### EXTRACTED MATERIAL ###

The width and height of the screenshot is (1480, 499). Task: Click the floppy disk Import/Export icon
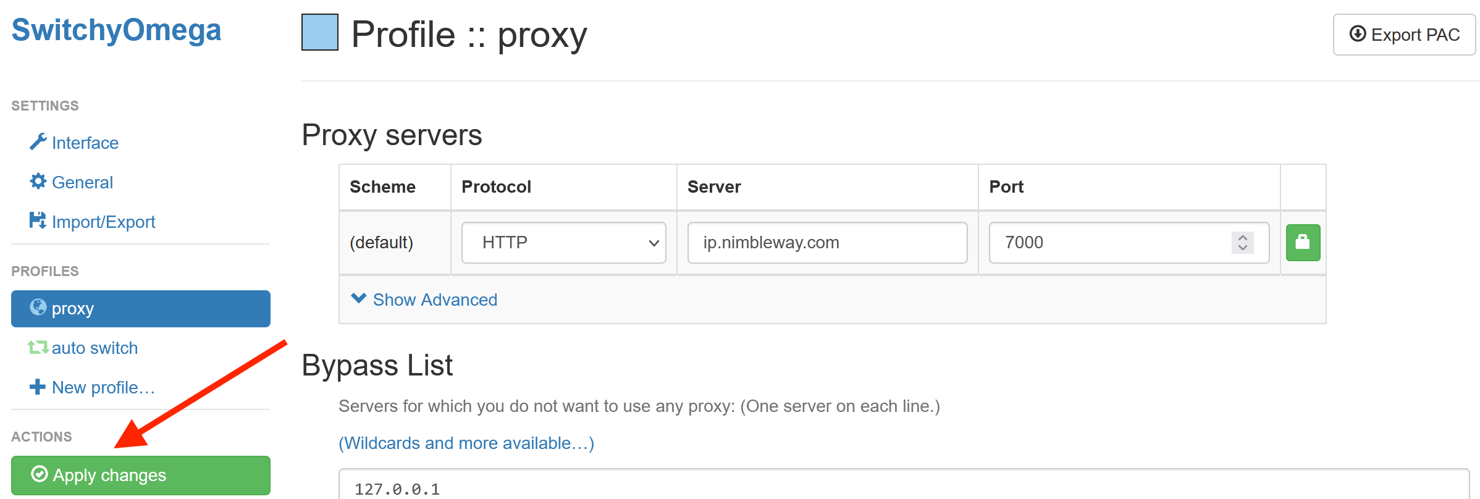point(38,220)
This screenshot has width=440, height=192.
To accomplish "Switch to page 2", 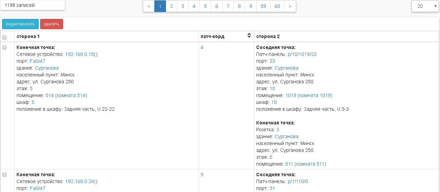I will coord(171,6).
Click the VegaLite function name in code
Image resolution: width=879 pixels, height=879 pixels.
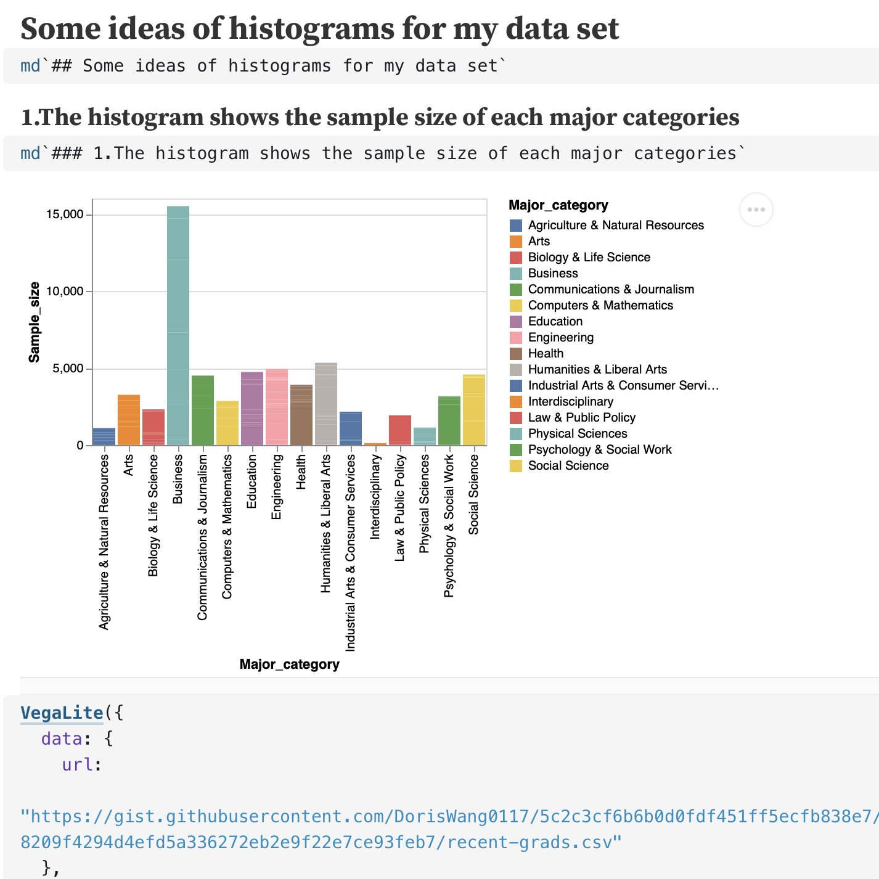tap(62, 713)
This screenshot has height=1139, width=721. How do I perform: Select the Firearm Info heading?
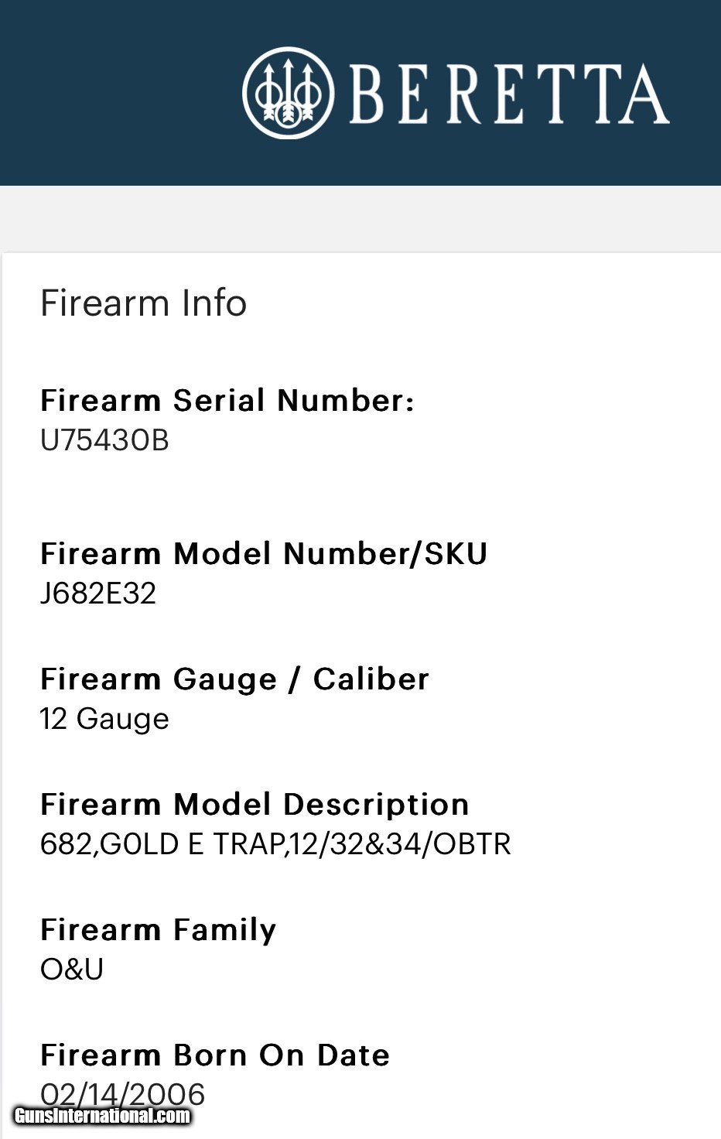pyautogui.click(x=143, y=303)
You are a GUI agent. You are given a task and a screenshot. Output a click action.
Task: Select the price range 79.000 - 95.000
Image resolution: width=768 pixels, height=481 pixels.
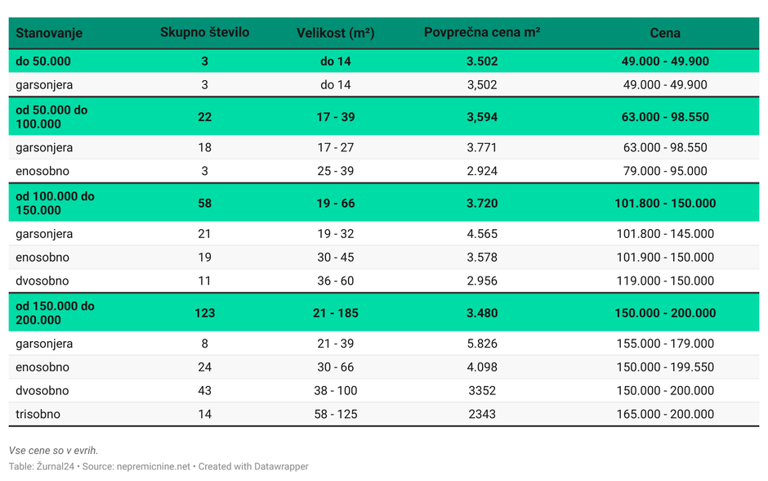click(665, 171)
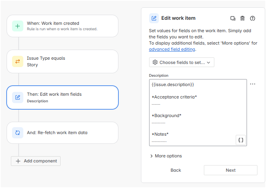Click the Add component button
The height and width of the screenshot is (188, 266).
tap(36, 161)
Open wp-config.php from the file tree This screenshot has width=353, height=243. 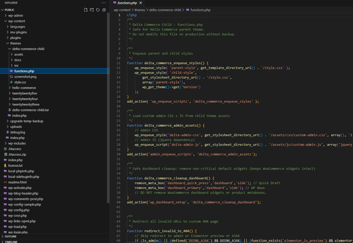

###

* WHAT IS REQUIRED: Give back exactly the lines from the line with "Image resolution: width=879" through the end of the records, both included; keep all pictures out.

* ANSWER TO THIS PROBLEM:
Image resolution: width=879 pixels, height=879 pixels.
tap(62, 713)
This screenshot has height=1139, width=721. How do I perform: Select the Firearm Info heading?
pyautogui.click(x=143, y=303)
You are a GUI agent. You are given a task and a screenshot. Output a click action.
Task: Select the price range 79.000 - 95.000
Image resolution: width=768 pixels, height=481 pixels.
click(665, 171)
Click the Add component button
The height and width of the screenshot is (188, 266).
tap(36, 161)
Open wp-config.php from the file tree This screenshot has width=353, height=243. 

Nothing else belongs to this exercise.